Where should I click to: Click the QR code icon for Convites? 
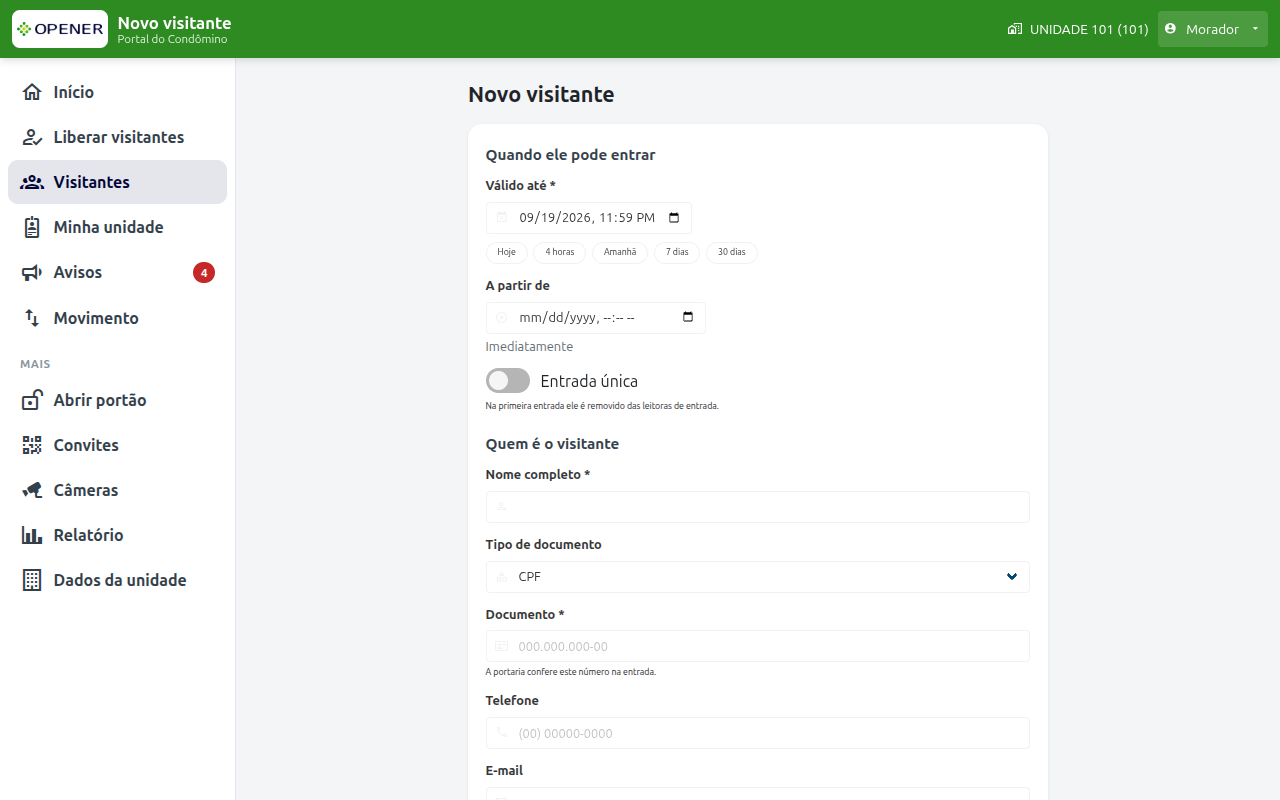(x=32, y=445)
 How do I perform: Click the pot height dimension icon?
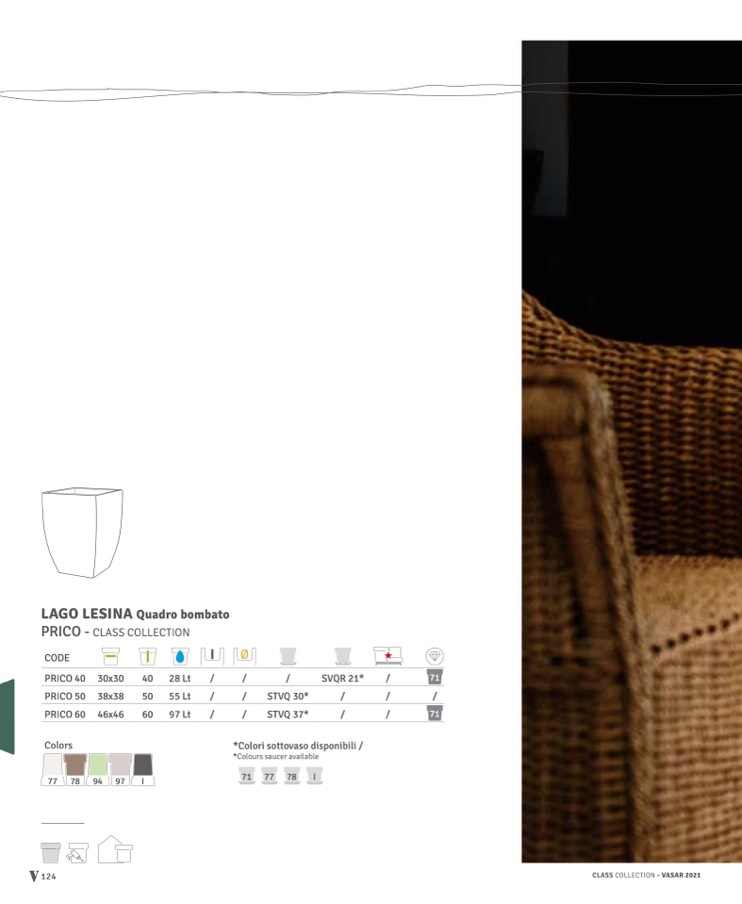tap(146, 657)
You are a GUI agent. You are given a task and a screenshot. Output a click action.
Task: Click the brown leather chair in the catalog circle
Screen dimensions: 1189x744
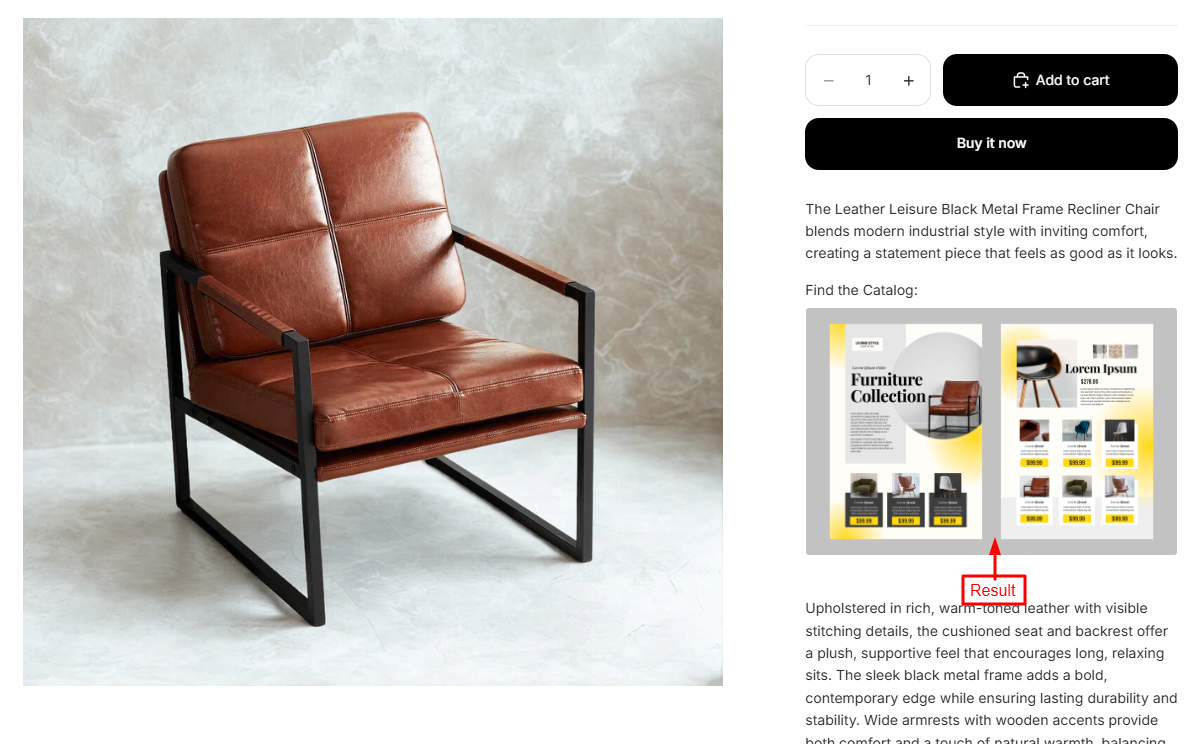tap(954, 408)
..........
## [INSTRUCTIONS FOR THE TASK]
Transcribe the records above exactly, leaving out every picture.

## [EXERCISE RESULT]
Where should I click to: Click the QR code icon for Convites? 
(x=32, y=445)
 How do I perform: Click the pot height dimension icon?
tap(146, 657)
You are a GUI agent. You are given a task and a screenshot. Output a click action.
Task: Click the brown leather chair in the catalog circle
Screen dimensions: 1189x744
tap(954, 408)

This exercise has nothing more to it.